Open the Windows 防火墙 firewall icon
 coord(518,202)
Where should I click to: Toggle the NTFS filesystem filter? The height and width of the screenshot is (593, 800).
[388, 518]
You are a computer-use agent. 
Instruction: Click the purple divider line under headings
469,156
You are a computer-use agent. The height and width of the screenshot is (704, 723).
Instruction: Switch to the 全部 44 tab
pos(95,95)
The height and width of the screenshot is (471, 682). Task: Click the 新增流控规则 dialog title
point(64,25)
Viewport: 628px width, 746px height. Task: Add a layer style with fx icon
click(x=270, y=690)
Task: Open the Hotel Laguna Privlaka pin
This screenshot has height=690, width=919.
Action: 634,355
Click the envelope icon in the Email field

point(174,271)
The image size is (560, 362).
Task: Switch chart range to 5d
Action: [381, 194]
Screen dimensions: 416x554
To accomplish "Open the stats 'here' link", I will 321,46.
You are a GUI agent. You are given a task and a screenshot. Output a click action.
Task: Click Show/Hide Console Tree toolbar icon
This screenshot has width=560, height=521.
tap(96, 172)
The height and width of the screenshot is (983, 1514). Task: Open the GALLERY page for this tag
┄┄┄┄┄┄┄┄┄┄
> _WHAT IS NEEDED_: Scan the listing for the string "agent" and copy every line that carries it.

> _SOLUTION FOR THIS TASK_:
You are a computer-use agent. 
You are a computer-use agent. The height and width of the screenshot is (704, 723).
You are a GUI agent. You are given a task and a screenshot. Output a click action.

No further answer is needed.